Work order:
The reply is to be the lines from the one with "The height and" through the last line of the records below, each retyped exactly, with pictures left out.

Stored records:

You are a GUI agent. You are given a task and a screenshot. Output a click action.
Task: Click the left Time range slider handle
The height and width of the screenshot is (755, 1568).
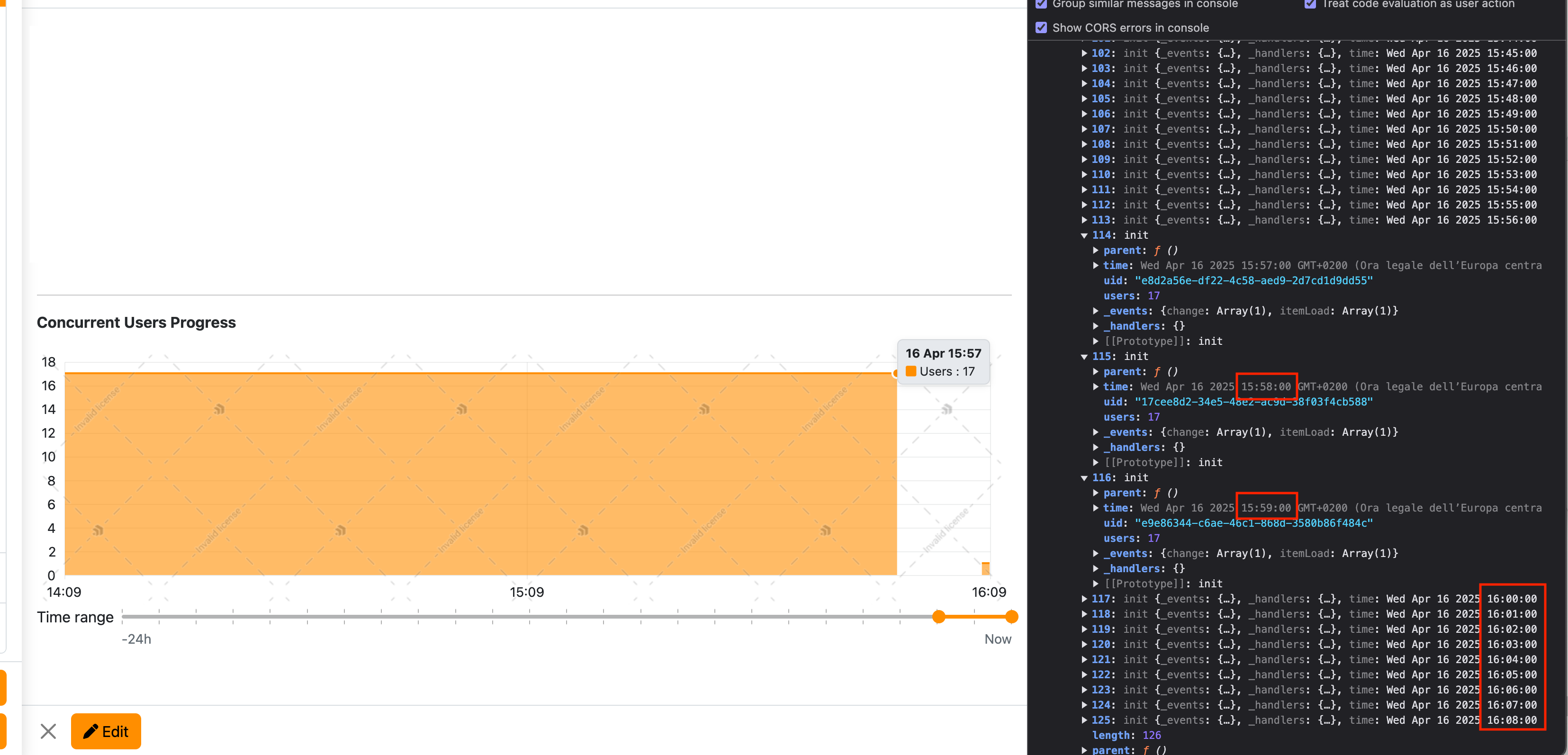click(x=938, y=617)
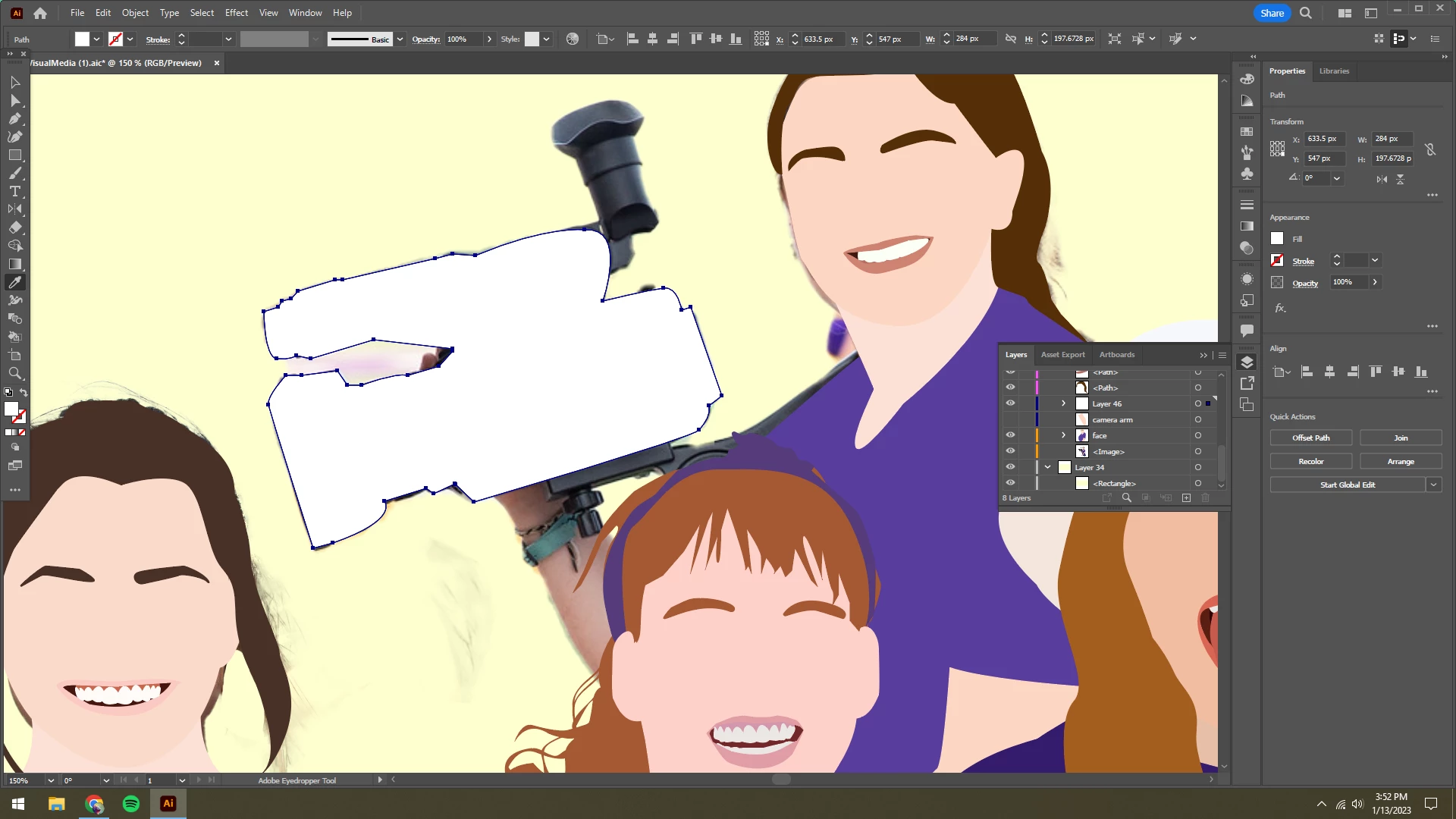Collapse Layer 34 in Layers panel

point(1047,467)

Answer to this problem:
The height and width of the screenshot is (755, 1568).
click(x=938, y=617)
Collapse Layer 34 in Layers panel

point(1047,467)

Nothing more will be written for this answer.